There were others, too, that I could name, such as the Starr Bookshop, at the base of the strange, pseudo-medieval castle known as the Lampoon Building, which had two wooden bins out front where you might come across, as I once did, a complete set of Byron’s journals (I still have it). Like Schoenhof’s, the Starr was almost belligerently naïve about its function as a business; the prices penciled on the inside cover were so low that they made you feel guilty about buying the book.
I didn’t just frequent bookstores; I wasn’t as high-minded as all that. There was the legendary Club 47 behind the Coop, where Joan Baez, Tom Rush, and Taj Mahal performed; the Algiers coffee house (still there) and Peasant Stock, where you sat at long wooden refectory tables; the Plough and Stars, not far from Harvard Square, which served Guinness in pint glasses; the brick, barnlike Brattle Theatre, where you could watch Casablanca at midnight in the company of an audience that knew the entire movie by heart and recited the dialogue aloud.
And if I tired of Cambridge, I could jump in my bright red VW Beetle and drive across the Mass. Avenue Bridge to Boston—the glittery rectangular tower of the Prudential Building (“the Pru”) rising in the night sky, the old-fashioned lights on the bridge aglow, the headlights of the traffic on Mem.

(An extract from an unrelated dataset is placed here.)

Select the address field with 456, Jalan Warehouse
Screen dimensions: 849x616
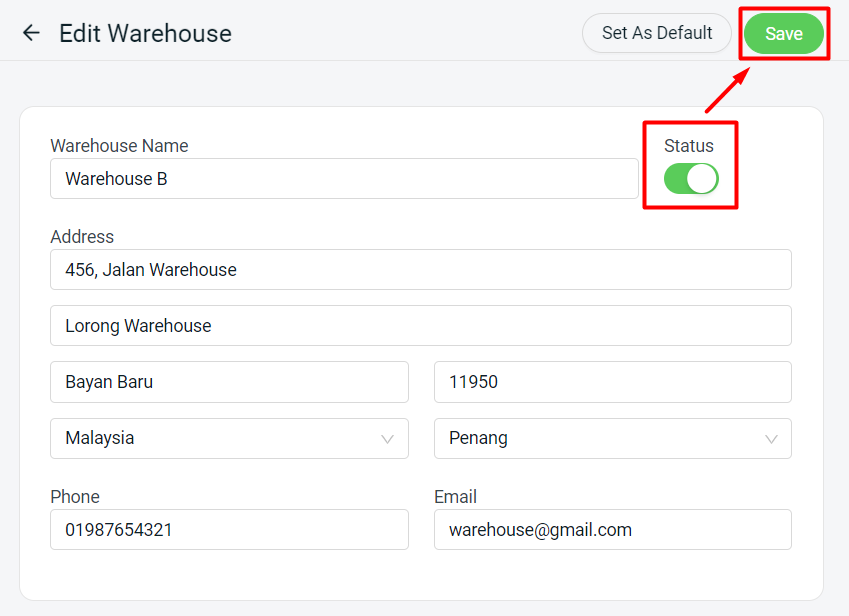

Drive streaming—and go to Durgin-Park, at Faneuil Hall, with its red-checked tablecloths and flamboyantly rude waitresses; or to the Union Oyster House, where the wives of John Hancock and Samuel Adams had dined while their husbands were off at war; or to Anthony’s Pier 4, on the harbor, for lobster fresh off the boat.
And if I tired of Boston . . . But I never did.